* _Exercise task_
Reproduce each of the rows below word for word, in the same order.

[Rows for locating visible targets]
* * *

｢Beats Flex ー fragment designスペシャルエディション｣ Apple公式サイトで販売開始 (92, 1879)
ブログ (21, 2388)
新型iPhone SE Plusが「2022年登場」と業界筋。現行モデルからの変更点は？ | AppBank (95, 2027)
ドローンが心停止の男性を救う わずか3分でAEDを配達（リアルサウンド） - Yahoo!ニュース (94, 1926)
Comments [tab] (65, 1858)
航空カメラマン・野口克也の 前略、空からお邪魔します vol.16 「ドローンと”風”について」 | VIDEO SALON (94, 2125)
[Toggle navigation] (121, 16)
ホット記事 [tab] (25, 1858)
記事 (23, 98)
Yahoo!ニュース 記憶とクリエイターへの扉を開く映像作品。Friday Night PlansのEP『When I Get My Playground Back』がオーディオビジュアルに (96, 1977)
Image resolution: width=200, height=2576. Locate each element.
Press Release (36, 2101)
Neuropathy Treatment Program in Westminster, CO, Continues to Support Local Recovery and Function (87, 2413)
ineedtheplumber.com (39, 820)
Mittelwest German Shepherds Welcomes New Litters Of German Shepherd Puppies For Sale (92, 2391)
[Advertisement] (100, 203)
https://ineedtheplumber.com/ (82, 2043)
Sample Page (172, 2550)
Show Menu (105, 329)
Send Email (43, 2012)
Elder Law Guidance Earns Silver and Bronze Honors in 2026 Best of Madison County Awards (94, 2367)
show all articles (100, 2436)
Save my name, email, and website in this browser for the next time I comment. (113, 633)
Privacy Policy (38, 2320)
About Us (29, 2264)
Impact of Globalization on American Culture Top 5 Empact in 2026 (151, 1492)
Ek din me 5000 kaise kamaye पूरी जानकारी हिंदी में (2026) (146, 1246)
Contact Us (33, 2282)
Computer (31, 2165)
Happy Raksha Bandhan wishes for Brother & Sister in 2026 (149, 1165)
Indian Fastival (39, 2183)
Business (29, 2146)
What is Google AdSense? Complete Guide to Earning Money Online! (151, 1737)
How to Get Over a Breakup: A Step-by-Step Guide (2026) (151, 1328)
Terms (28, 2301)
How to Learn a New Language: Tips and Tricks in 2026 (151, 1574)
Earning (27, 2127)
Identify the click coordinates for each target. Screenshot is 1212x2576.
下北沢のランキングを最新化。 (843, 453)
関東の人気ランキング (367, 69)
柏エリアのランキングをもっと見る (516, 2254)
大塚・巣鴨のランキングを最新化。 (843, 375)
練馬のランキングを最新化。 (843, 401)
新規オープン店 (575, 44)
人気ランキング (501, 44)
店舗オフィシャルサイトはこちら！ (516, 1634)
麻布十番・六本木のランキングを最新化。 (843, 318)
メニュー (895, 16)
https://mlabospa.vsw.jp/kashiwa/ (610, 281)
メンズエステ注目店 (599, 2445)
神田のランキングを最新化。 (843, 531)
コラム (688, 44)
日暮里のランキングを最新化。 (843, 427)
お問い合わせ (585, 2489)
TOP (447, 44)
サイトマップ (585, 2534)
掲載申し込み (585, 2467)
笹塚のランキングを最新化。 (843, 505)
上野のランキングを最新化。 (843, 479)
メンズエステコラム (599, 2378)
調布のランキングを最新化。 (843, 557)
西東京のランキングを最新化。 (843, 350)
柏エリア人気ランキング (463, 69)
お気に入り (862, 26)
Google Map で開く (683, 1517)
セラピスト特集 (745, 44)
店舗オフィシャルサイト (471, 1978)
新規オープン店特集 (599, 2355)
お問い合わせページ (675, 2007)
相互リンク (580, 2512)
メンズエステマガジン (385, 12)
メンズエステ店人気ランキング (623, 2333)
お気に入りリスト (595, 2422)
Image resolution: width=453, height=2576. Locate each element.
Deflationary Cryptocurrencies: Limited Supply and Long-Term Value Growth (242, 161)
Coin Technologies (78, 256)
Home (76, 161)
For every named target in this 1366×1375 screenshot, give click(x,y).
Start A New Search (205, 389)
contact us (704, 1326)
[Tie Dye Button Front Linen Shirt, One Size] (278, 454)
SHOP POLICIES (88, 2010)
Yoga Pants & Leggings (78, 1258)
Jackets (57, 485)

* * *

* _Full solution_
｢Beats Flex ー fragment designスペシャルエディション｣ Apple公式サイトで販売開始 (92, 1879)
ブログ (21, 2388)
新型iPhone SE Plusが「2022年登場」と業界筋。現行モデルからの変更点は？ | AppBank (95, 2027)
ドローンが心停止の男性を救う わずか3分でAEDを配達（リアルサウンド） - Yahoo!ニュース (94, 1926)
Comments [tab] (65, 1858)
航空カメラマン・野口克也の 前略、空からお邪魔します vol.16 「ドローンと”風”について」 | VIDEO SALON (94, 2125)
[Toggle navigation] (121, 16)
ホット記事 [tab] (25, 1858)
記事 (23, 98)
Yahoo!ニュース 記憶とクリエイターへの扉を開く映像作品。Friday Night PlansのEP『When I Get My Playground Back』がオーディオビジュアルに (96, 1977)
Image resolution: width=200, height=2576. Locate each element.
Press Release (36, 2101)
Neuropathy Treatment Program in Westminster, CO, Continues to Support Local Recovery and Function (87, 2413)
ineedtheplumber.com (39, 820)
Mittelwest German Shepherds Welcomes New Litters Of German Shepherd Puppies For Sale (92, 2391)
[Advertisement] (100, 203)
https://ineedtheplumber.com/ (82, 2043)
Sample Page (172, 2550)
Show Menu (105, 329)
Send Email (43, 2012)
Elder Law Guidance Earns Silver and Bronze Honors in 2026 Best of Madison County Awards (94, 2367)
show all articles (100, 2436)
Save my name, email, and website in this browser for the next time I comment. (113, 633)
Privacy Policy (38, 2320)
About Us (29, 2264)
Impact of Globalization on American Culture Top 5 Empact in 2026 (151, 1492)
Ek din me 5000 kaise kamaye पूरी जानकारी हिंदी में (2026) (146, 1246)
Contact Us (33, 2282)
Computer (31, 2165)
Happy Raksha Bandhan wishes for Brother & Sister in 2026 (149, 1165)
Indian Fastival (39, 2183)
Business (29, 2146)
What is Google AdSense? Complete Guide to Earning Money Online! (151, 1737)
How to Get Over a Breakup: A Step-by-Step Guide (2026) (151, 1328)
Terms (28, 2301)
How to Learn a New Language: Tips and Tricks in 2026 (151, 1574)
Earning (27, 2127)
Identify the click coordinates for each target. Screenshot is 1212x2576.
下北沢のランキングを最新化。 (843, 453)
関東の人気ランキング (367, 69)
柏エリアのランキングをもっと見る (516, 2254)
大塚・巣鴨のランキングを最新化。 (843, 375)
練馬のランキングを最新化。 (843, 401)
新規オープン店 (575, 44)
人気ランキング (501, 44)
店舗オフィシャルサイトはこちら！ (516, 1634)
麻布十番・六本木のランキングを最新化。 (843, 318)
メニュー (895, 16)
https://mlabospa.vsw.jp/kashiwa/ (610, 281)
メンズエステ注目店 (599, 2445)
神田のランキングを最新化。 (843, 531)
コラム (688, 44)
日暮里のランキングを最新化。 (843, 427)
お問い合わせ (585, 2489)
TOP (447, 44)
サイトマップ (585, 2534)
掲載申し込み (585, 2467)
笹塚のランキングを最新化。 (843, 505)
上野のランキングを最新化。 (843, 479)
メンズエステコラム (599, 2378)
調布のランキングを最新化。 (843, 557)
西東京のランキングを最新化。 (843, 350)
柏エリア人気ランキング (463, 69)
お気に入り (862, 26)
Google Map で開く (683, 1517)
セラピスト特集 (745, 44)
店舗オフィシャルサイト (471, 1978)
新規オープン店特集 (599, 2355)
お問い合わせページ (675, 2007)
相互リンク (580, 2512)
メンズエステマガジン (385, 12)
メンズエステ店人気ランキング (623, 2333)
お気に入りリスト (595, 2422)
Image resolution: width=453, height=2576. Locate each element.
Deflationary Cryptocurrencies: Limited Supply and Long-Term Value Growth (242, 161)
Coin Technologies (78, 256)
Home (76, 161)
For every named target in this 1366×1375 screenshot, give click(x,y).
Start A New Search (205, 389)
contact us (704, 1326)
[Tie Dye Button Front Linen Shirt, One Size] (278, 454)
SHOP POLICIES (88, 2010)
Yoga Pants & Leggings (78, 1258)
Jackets (57, 485)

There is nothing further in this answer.